And of course as you said, our brutal, brutal winters.

I was more agreeing with knoepfle's comment in rolling my eyes every time one
of these articles pops up and gets shared all over my twitter, linkedin and
facebook feeds. There's many reasons a lot of our talent flees the west coast
or Chicago or NYC, and we'd rather read these fluff pieces instead of
acknowledging and trying to fix the issues that would keep them here.

------
aplomb
There won't be another SV just like there won't be another NYC for Finance in
the US - they become monuments and the skills gradually disperse till it just
becomes what everyone does (FL, NC, NJ have seen significant uptick in finance
from NYC).

The next X is going to be a field currently undervalued, it'll be small
companies because the initial opportunities are too small, they'll likely be
in an area that is balanced to low cost-proximity to market (if applicable)
(does anyone remember what a ghetto Palo Alto and Milpitas was a few decades
ago?), and it'll be largely unregulated (that comes after when the big boys
want to shut the door behind them).

I'm thinking this next wave could be a few things, but summed up by machine
intelligence - machine learning underpinned by IoT, alt energy, energy
storage, next gen comms, etc. Or it's local maxima and time for a WWIII board
clearing.

------
trav4225
One California is more than enough. Please don't come and corrupt the midwest
as well. :)

------
jrnichols
I would have expected it to be in Chattanooga, TN... not Ohio.

++++

## Given exercise
Decide whether each statement below agrees with the forum thread above. For each one, answer yes or no and quote the thread's words that settle it.

1. aplomb expects the next wave to be heavily regulated from the start.
2. trav4225 welcomes people to bring California's ways to the midwest.
3. jrnichols would have expected it to be in Chattanooga, TN rather than Ohio.

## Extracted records
++++

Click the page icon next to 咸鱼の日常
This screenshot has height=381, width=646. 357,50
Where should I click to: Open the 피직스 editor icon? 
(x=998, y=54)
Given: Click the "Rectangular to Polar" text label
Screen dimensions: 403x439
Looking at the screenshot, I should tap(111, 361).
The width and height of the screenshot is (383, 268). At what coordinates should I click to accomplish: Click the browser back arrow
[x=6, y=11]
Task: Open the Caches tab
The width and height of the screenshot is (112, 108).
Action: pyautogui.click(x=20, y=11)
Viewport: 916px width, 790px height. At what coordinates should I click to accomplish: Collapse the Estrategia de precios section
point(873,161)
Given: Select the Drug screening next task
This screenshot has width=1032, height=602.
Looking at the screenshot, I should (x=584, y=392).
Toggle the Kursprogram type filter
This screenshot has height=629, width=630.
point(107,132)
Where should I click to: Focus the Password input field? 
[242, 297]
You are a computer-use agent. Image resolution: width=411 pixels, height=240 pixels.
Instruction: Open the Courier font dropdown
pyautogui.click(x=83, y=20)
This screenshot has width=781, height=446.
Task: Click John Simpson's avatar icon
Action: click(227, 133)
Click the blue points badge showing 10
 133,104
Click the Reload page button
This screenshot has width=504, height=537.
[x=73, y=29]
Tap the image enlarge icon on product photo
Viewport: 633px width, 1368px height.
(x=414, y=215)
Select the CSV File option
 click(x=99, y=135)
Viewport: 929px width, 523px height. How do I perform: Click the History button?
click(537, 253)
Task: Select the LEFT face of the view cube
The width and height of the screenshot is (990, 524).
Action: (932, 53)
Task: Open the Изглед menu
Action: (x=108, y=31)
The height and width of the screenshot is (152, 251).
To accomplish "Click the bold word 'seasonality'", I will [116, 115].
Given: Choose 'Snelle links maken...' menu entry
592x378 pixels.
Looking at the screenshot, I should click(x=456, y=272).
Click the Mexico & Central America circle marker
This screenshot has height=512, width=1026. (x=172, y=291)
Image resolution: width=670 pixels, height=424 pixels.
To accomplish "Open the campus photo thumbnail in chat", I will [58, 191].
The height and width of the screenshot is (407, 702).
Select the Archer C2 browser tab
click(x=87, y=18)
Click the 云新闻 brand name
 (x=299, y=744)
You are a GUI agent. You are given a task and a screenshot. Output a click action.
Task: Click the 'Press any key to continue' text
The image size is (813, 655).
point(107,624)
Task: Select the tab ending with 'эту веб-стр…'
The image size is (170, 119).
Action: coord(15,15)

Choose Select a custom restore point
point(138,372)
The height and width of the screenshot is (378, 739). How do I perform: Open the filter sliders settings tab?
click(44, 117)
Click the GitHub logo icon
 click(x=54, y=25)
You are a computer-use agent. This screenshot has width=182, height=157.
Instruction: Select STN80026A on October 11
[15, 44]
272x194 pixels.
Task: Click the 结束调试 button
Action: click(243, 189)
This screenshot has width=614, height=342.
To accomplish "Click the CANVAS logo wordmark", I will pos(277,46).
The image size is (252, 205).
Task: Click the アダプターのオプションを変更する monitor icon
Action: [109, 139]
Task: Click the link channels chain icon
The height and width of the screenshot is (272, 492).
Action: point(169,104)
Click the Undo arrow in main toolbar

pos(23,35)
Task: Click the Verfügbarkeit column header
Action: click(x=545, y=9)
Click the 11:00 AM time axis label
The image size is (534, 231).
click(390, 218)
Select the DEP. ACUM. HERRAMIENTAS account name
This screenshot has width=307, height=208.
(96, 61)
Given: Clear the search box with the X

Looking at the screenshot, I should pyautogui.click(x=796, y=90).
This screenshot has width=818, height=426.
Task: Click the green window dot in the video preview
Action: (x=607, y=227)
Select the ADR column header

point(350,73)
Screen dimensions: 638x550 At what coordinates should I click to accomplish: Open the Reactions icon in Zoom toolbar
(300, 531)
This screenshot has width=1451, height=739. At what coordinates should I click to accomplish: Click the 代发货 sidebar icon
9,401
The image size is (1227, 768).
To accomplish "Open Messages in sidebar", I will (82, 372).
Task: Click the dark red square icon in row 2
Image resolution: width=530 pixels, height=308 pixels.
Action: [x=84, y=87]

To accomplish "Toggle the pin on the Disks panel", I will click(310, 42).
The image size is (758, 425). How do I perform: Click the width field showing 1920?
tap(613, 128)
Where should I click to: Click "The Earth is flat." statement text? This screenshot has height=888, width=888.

++++

## Answer to this problem
1. No: "it'll be largely unregulated"
2. No: "Please don't come and corrupt the midwest as well."
3. Yes: "I would have expected it to be in Chattanooga, TN... not Ohio."